TASK TO CARRY OUT
Reproduce the items word for word, starting at the line that contains "Task: Toggle fullscreen map view" and continuing through the end of the items. Omit the pictures from your copy.

DATA IN THIS EXERCISE
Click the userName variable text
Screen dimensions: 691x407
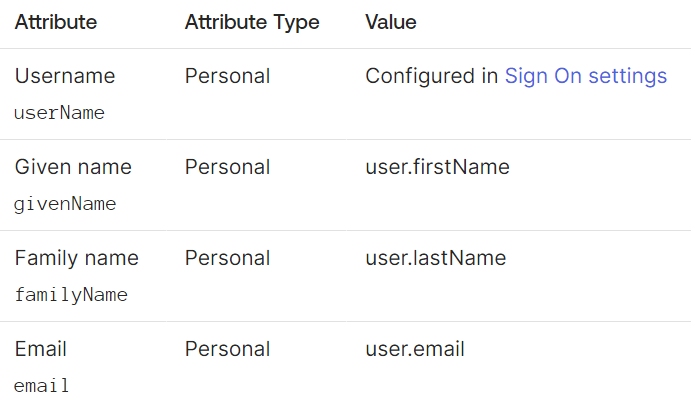(x=59, y=113)
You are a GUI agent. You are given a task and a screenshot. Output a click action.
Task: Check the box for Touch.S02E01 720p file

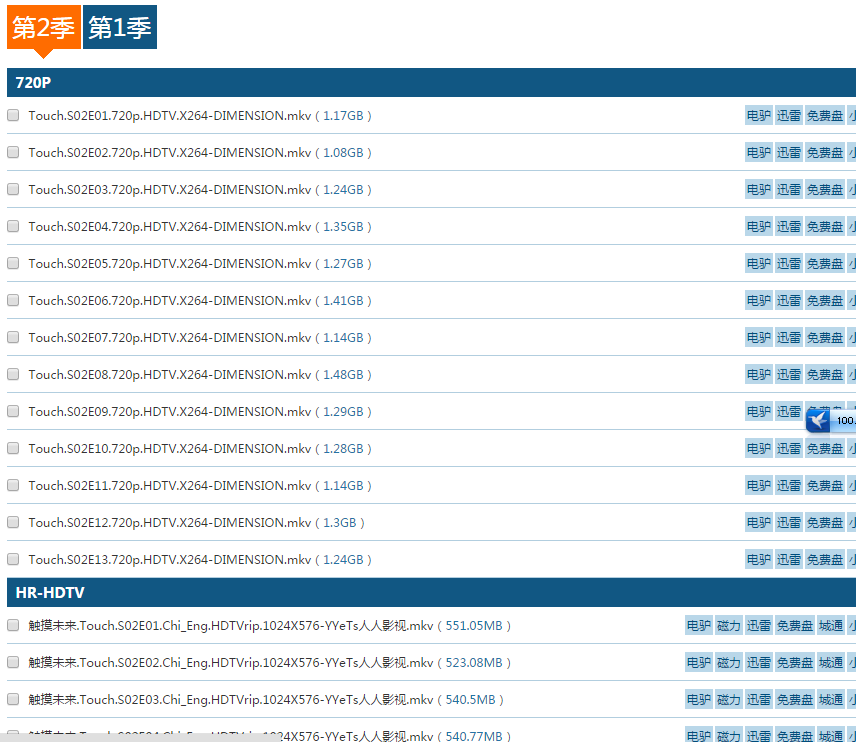(13, 115)
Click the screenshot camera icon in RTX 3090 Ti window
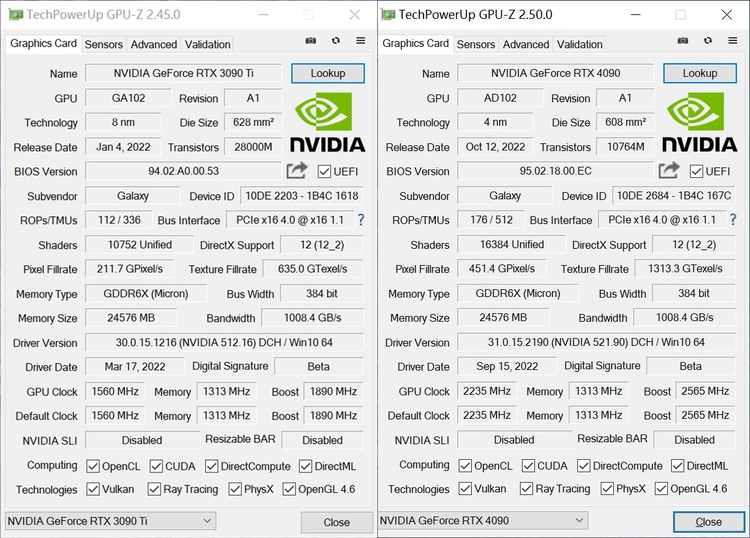This screenshot has width=750, height=538. [311, 41]
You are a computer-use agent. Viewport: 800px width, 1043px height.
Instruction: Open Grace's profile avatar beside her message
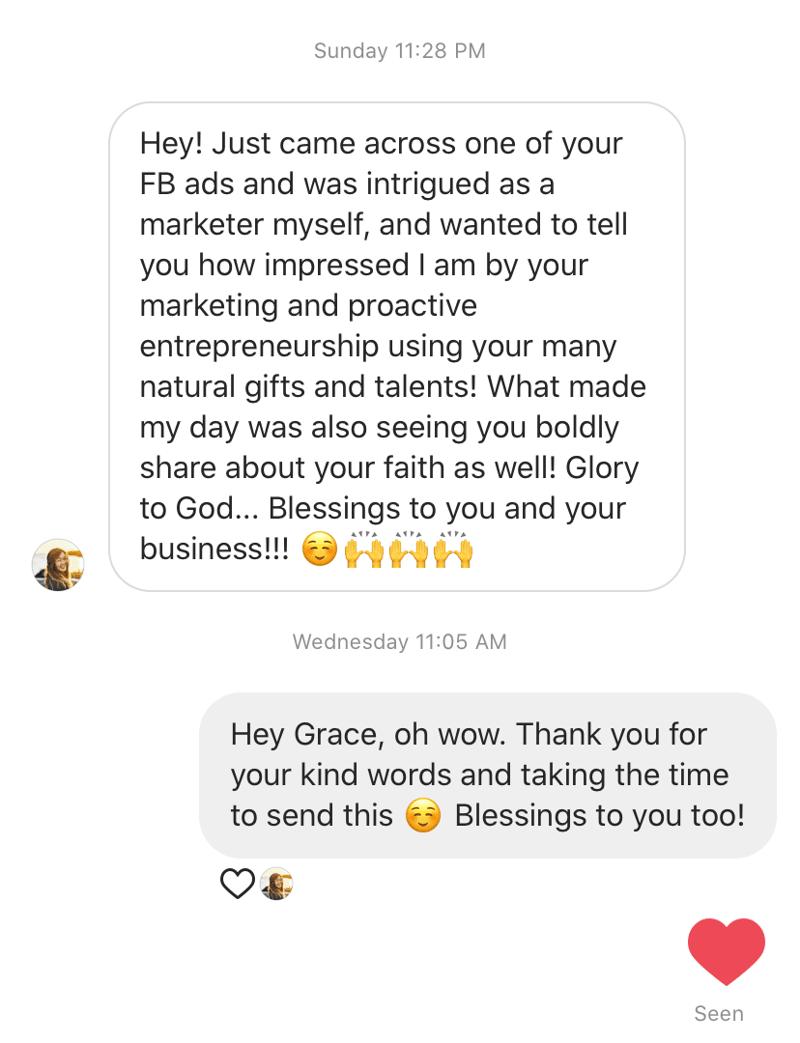58,565
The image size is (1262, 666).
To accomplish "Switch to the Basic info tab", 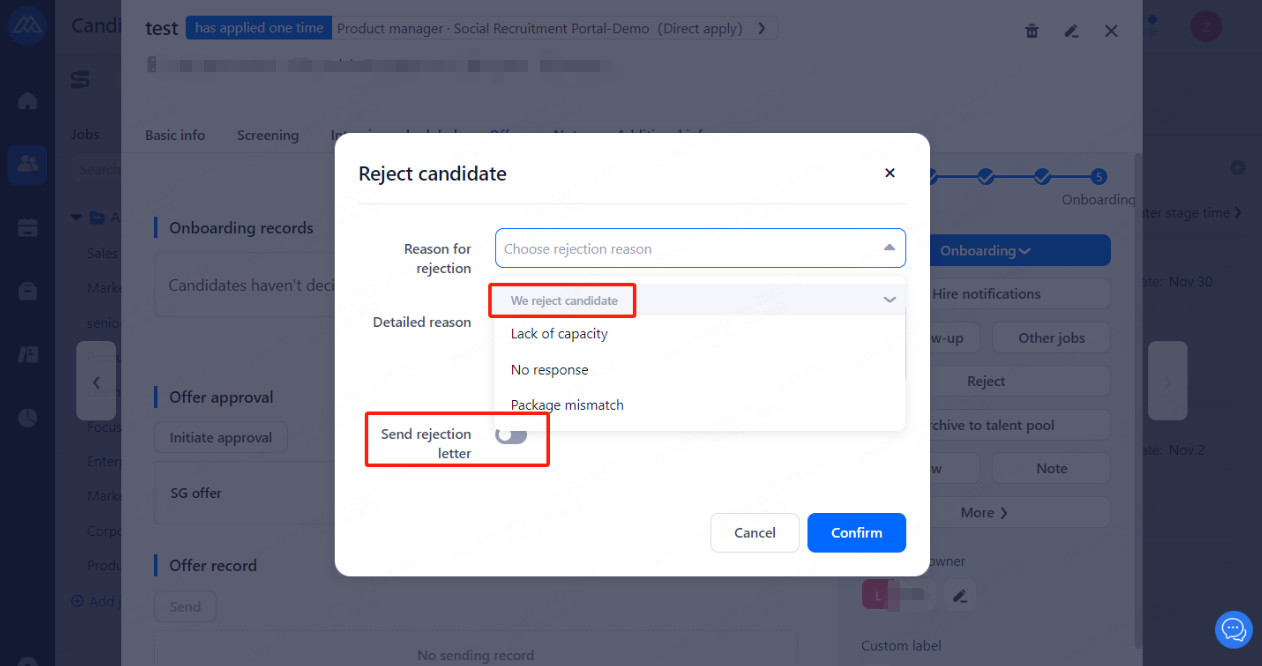I will pyautogui.click(x=175, y=135).
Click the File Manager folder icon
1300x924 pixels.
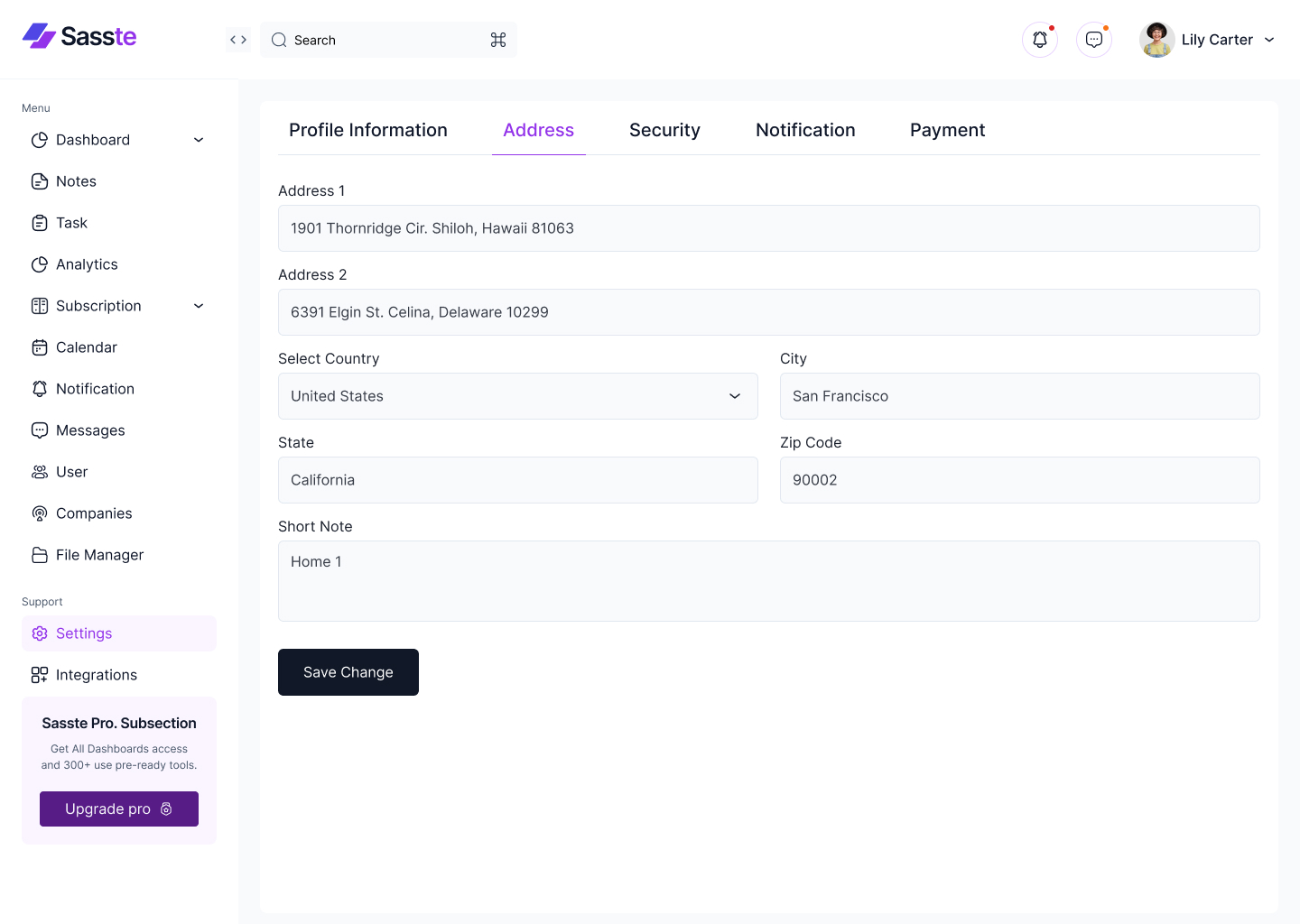point(40,554)
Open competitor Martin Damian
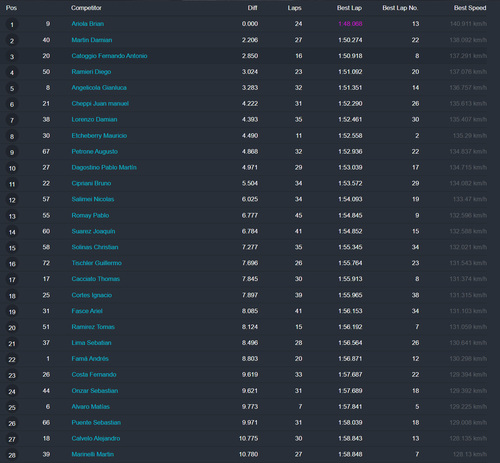 point(92,40)
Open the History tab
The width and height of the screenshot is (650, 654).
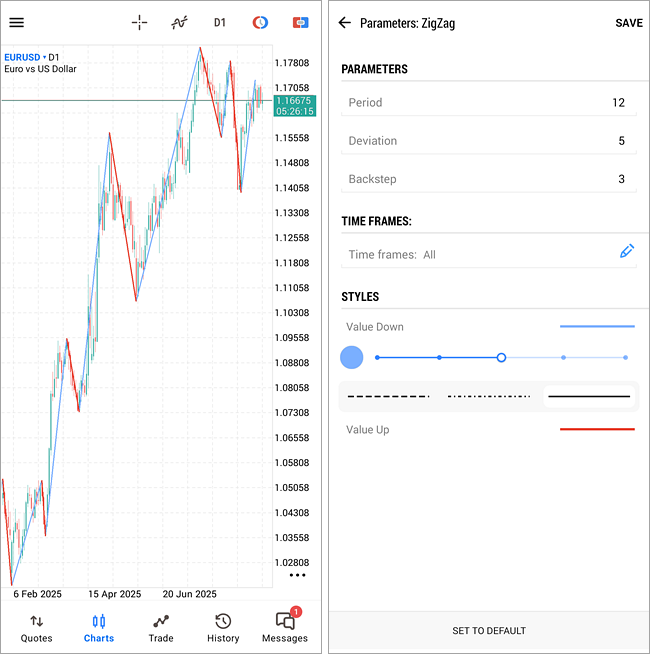tap(223, 628)
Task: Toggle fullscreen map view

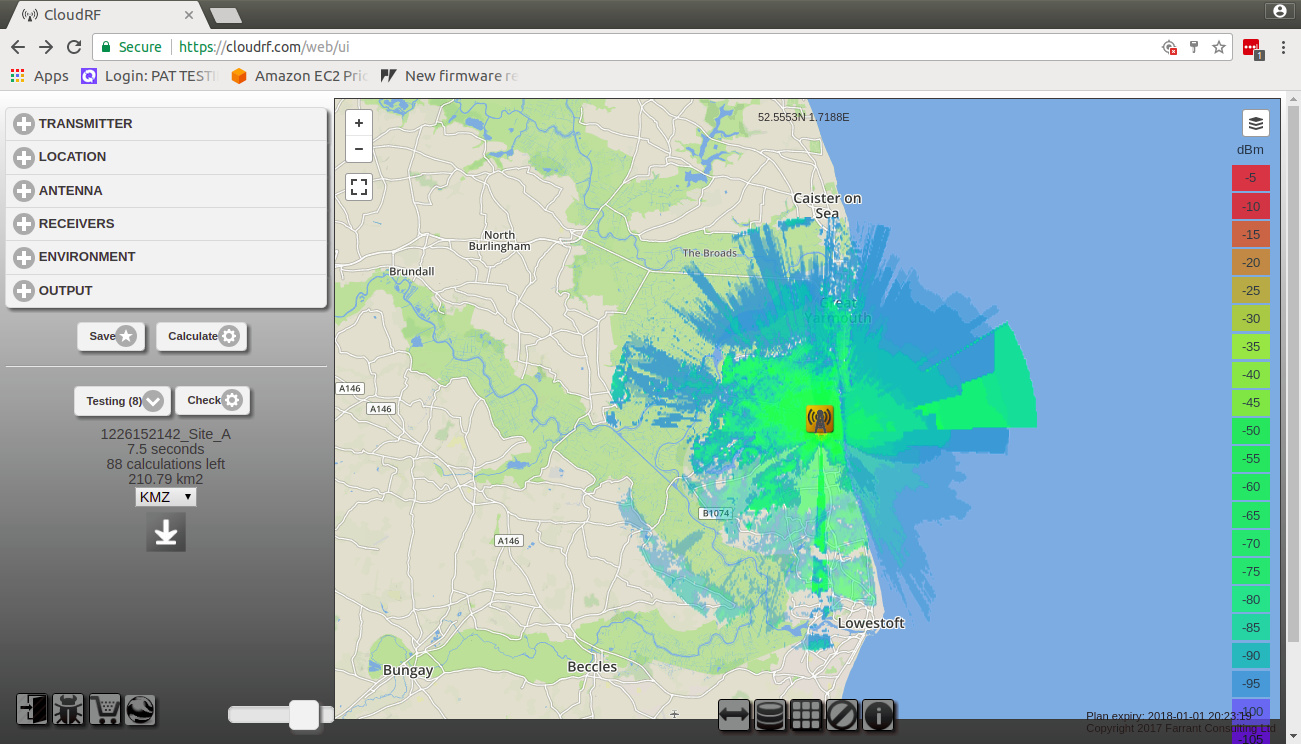Action: [x=359, y=187]
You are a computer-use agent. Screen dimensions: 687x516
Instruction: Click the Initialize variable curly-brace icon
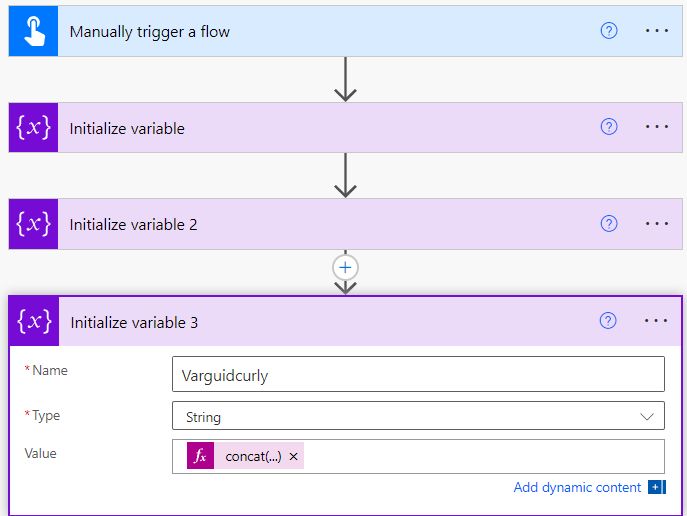pos(33,127)
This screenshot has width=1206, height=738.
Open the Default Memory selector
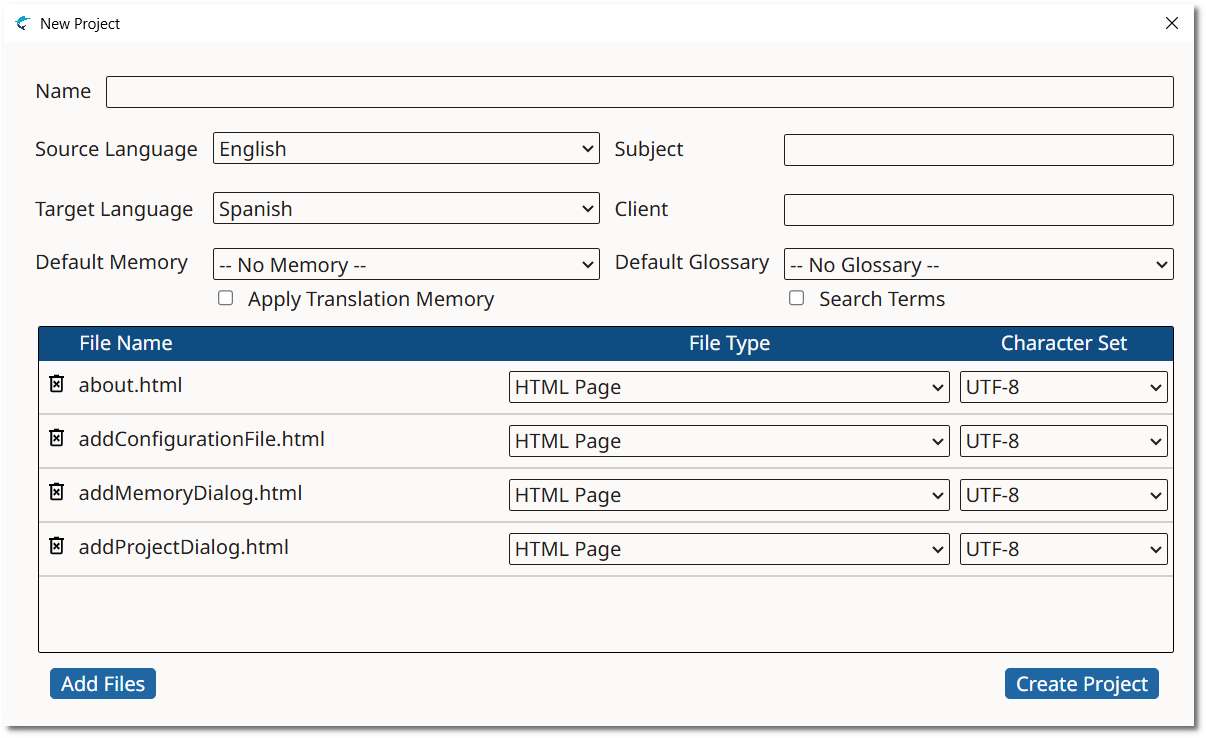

FINAL RESULT
Task: Toggle fullscreen map view

Action: [x=359, y=187]
You are a computer-use agent. Screen dimensions: 687x516
Instruction: Click the Initialize variable curly-brace icon
pos(33,127)
This screenshot has width=1206, height=738.
Open the Default Memory selector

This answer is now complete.